··· Information

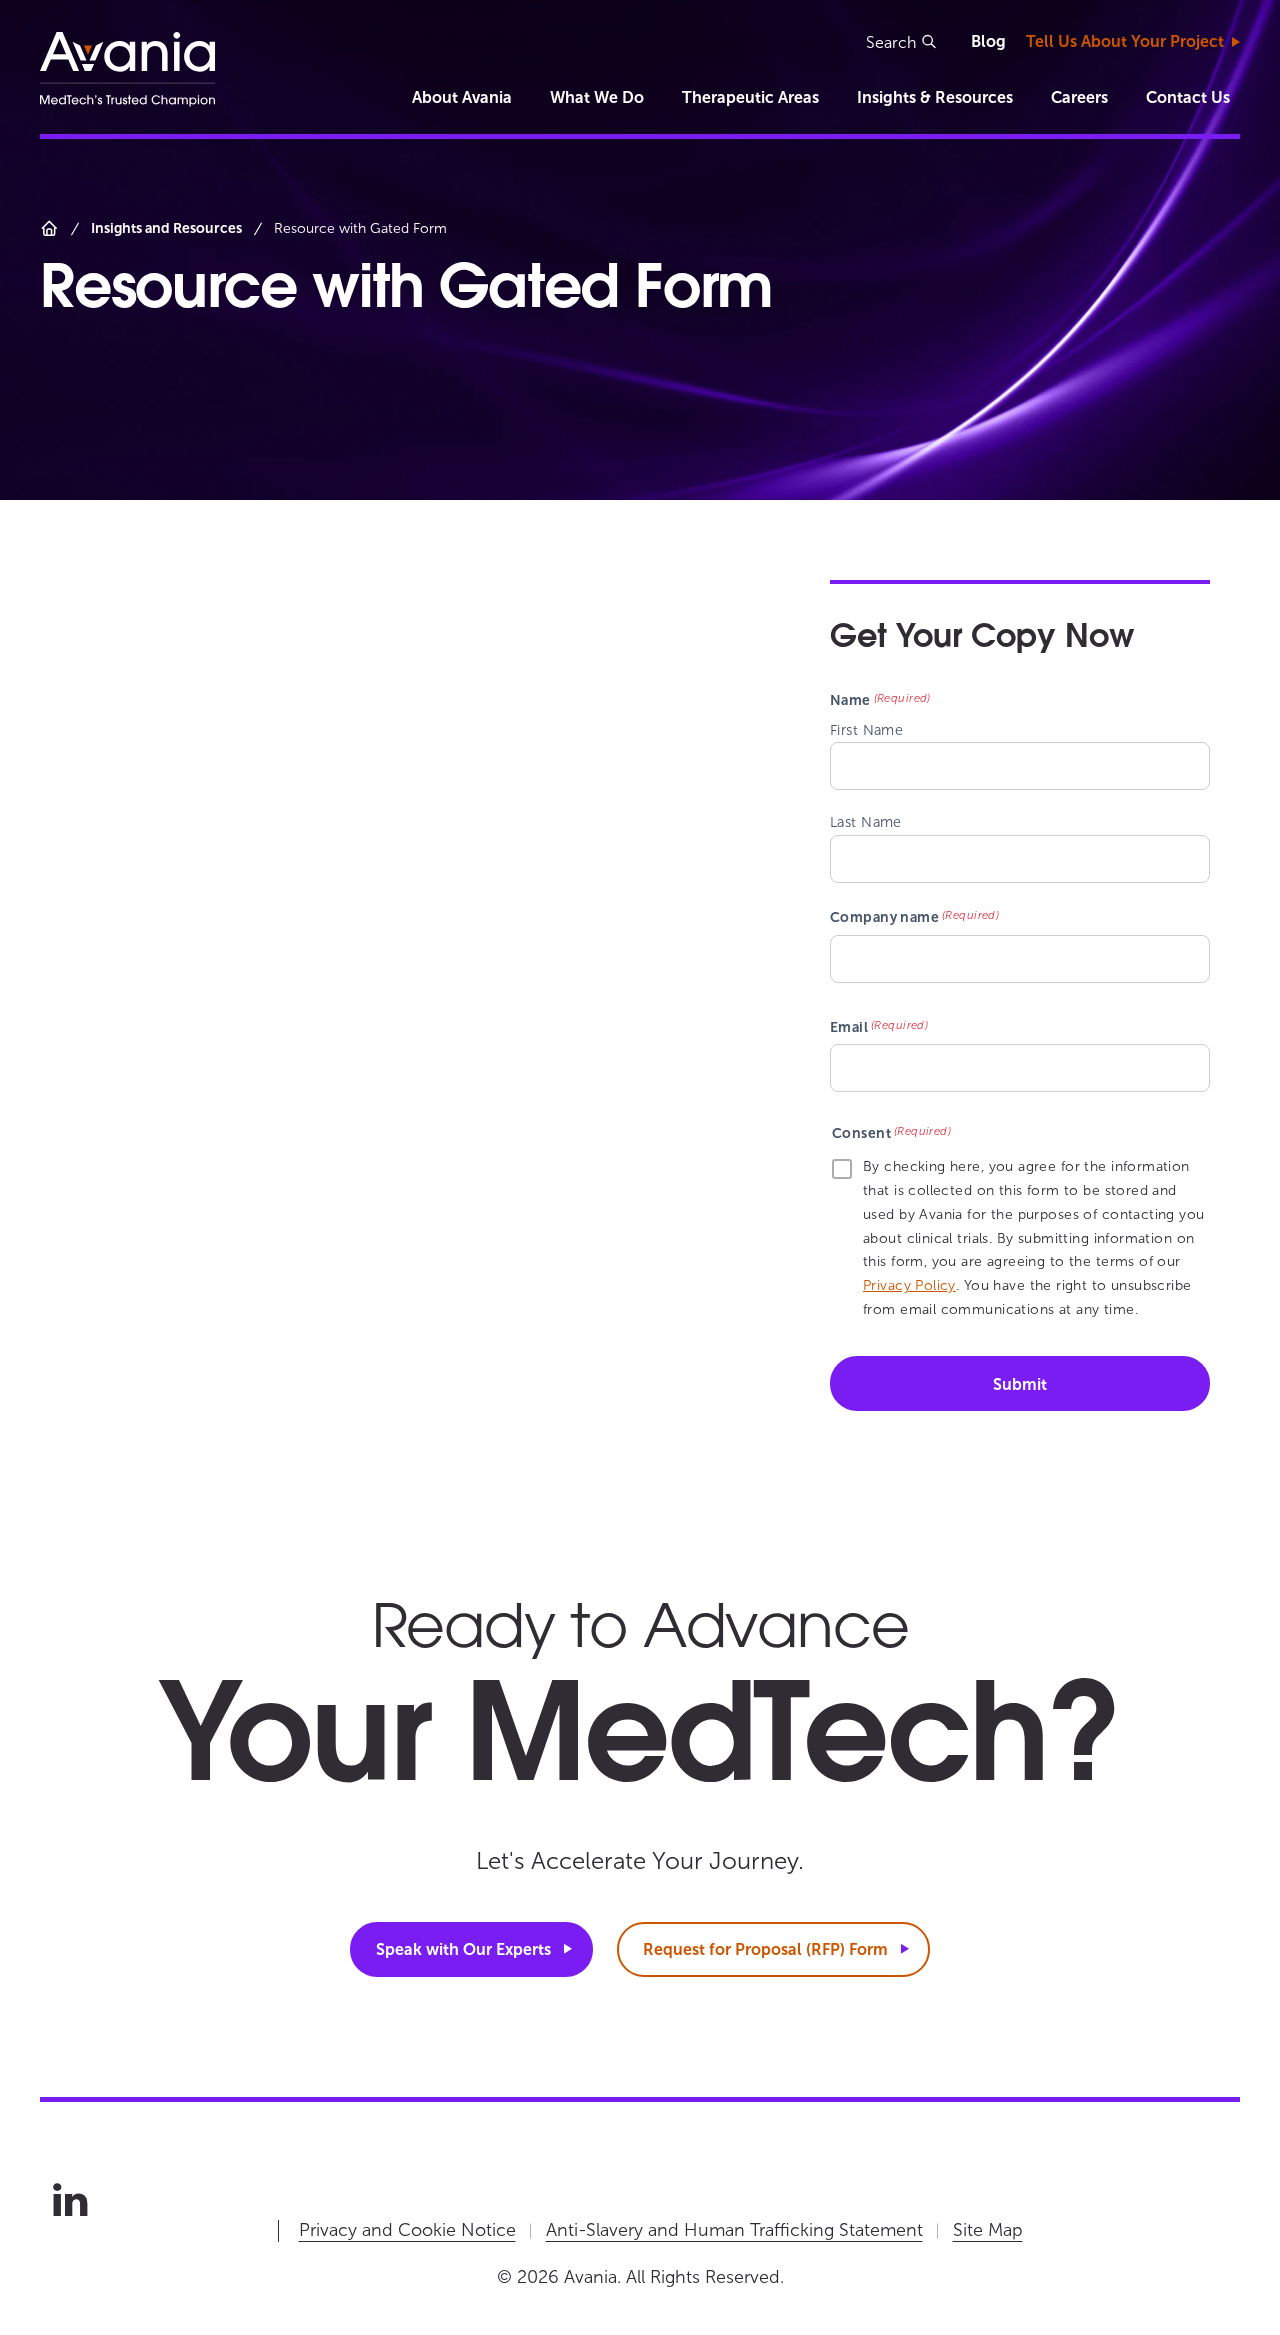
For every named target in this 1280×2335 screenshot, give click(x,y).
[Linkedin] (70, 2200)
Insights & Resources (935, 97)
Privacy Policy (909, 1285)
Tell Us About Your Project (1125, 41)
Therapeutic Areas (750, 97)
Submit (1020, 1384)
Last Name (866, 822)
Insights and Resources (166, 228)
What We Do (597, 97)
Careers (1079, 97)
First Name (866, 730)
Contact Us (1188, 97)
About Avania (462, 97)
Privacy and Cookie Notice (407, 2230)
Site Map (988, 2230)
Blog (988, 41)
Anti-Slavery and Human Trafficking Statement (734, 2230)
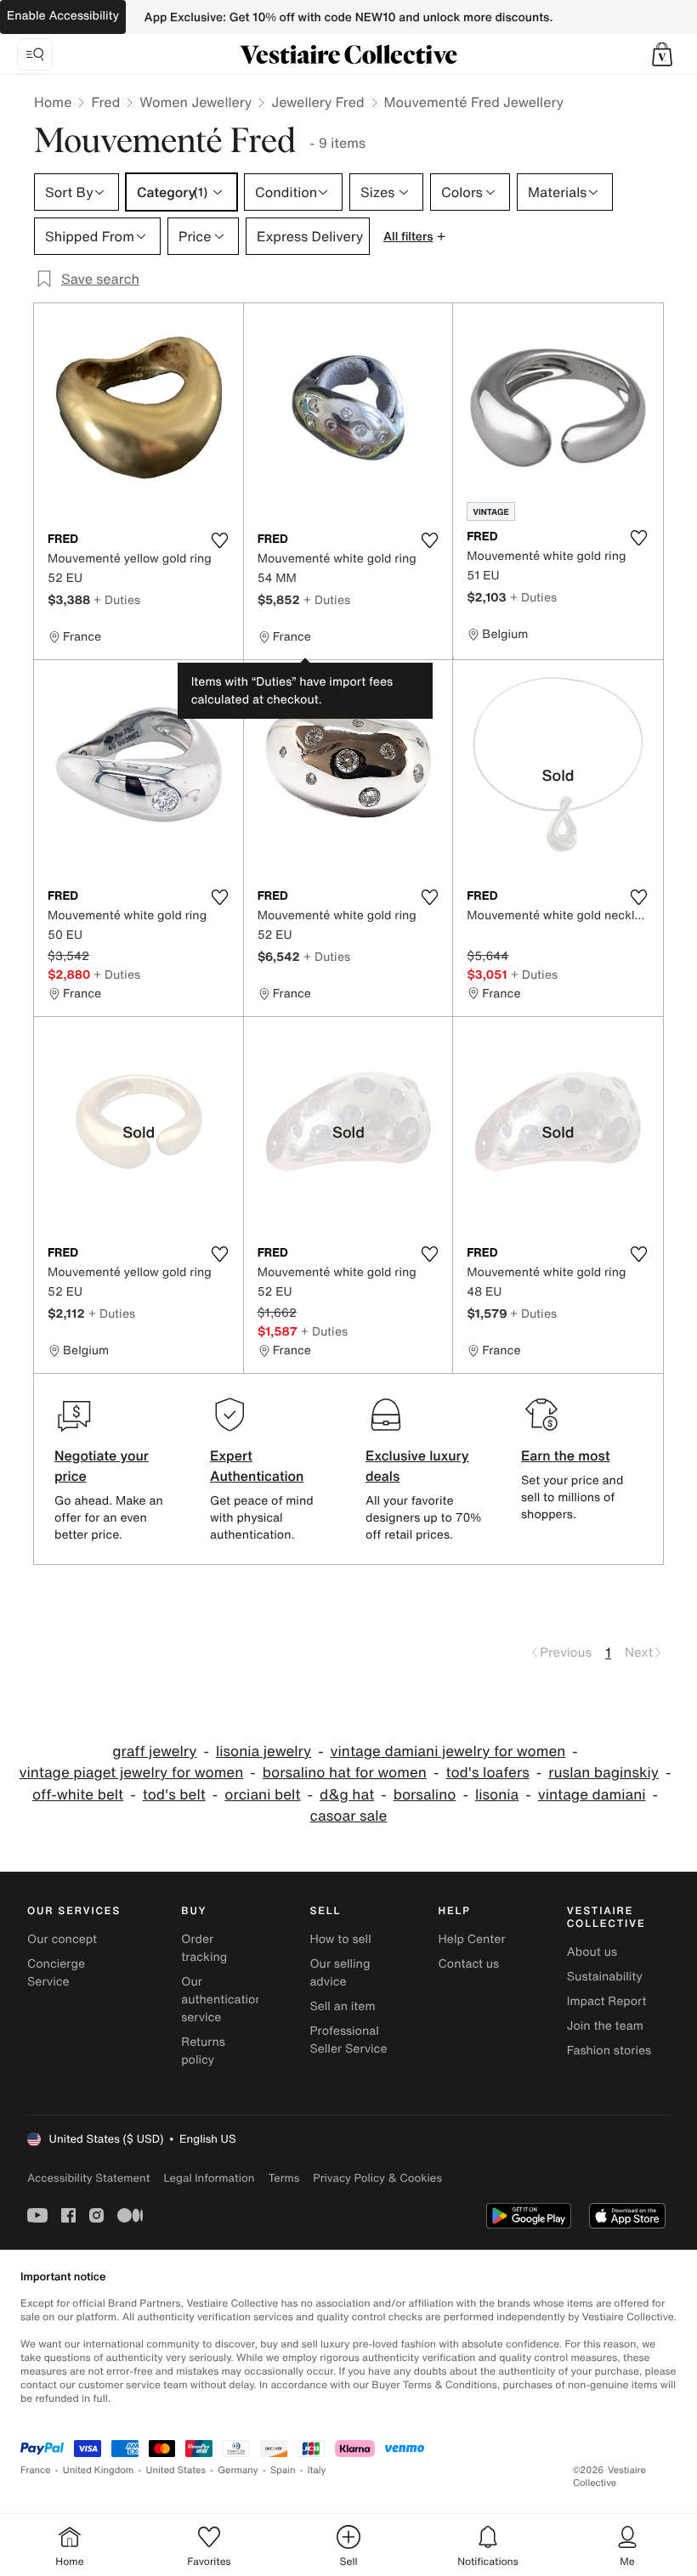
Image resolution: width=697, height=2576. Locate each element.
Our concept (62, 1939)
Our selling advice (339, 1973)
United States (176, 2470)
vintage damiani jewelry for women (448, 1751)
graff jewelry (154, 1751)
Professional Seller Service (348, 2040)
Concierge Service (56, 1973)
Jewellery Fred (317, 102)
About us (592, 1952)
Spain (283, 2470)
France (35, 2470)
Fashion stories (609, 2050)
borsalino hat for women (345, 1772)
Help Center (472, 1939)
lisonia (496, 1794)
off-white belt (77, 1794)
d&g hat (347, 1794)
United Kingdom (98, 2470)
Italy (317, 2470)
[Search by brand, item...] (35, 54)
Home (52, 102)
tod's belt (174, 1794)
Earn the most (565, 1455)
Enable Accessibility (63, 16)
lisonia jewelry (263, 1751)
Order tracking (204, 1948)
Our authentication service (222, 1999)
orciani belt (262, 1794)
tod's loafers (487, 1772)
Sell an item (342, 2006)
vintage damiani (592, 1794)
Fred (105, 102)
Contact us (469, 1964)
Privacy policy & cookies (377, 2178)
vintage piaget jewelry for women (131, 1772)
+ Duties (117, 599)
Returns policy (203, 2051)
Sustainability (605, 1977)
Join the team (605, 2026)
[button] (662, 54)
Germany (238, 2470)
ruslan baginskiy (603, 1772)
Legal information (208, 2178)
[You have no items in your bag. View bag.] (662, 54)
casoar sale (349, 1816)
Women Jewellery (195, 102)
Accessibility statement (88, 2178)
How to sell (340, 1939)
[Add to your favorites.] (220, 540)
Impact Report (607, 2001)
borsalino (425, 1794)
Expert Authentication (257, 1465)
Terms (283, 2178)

······

Task prompt:
Output an exact copy of the lines from the one holding "Fred (105, 102)" to the last line of the data, inclusive, and nothing beyond that range.

Solution below:
Fred (105, 102)
Contact us (469, 1964)
Privacy policy & cookies (377, 2178)
vintage piaget jewelry for women (131, 1772)
+ Duties (117, 599)
Returns policy (203, 2051)
Sustainability (605, 1977)
Join the team (605, 2026)
[button] (662, 54)
Germany (238, 2470)
ruslan baginskiy (603, 1772)
Legal information (208, 2178)
[You have no items in your bag. View bag.] (662, 54)
casoar sale (349, 1816)
Women Jewellery (195, 102)
Accessibility statement (88, 2178)
How to sell (340, 1939)
[Add to your favorites.] (220, 540)
Impact Report (607, 2001)
borsalino (425, 1794)
Expert Authentication (257, 1465)
Terms (283, 2178)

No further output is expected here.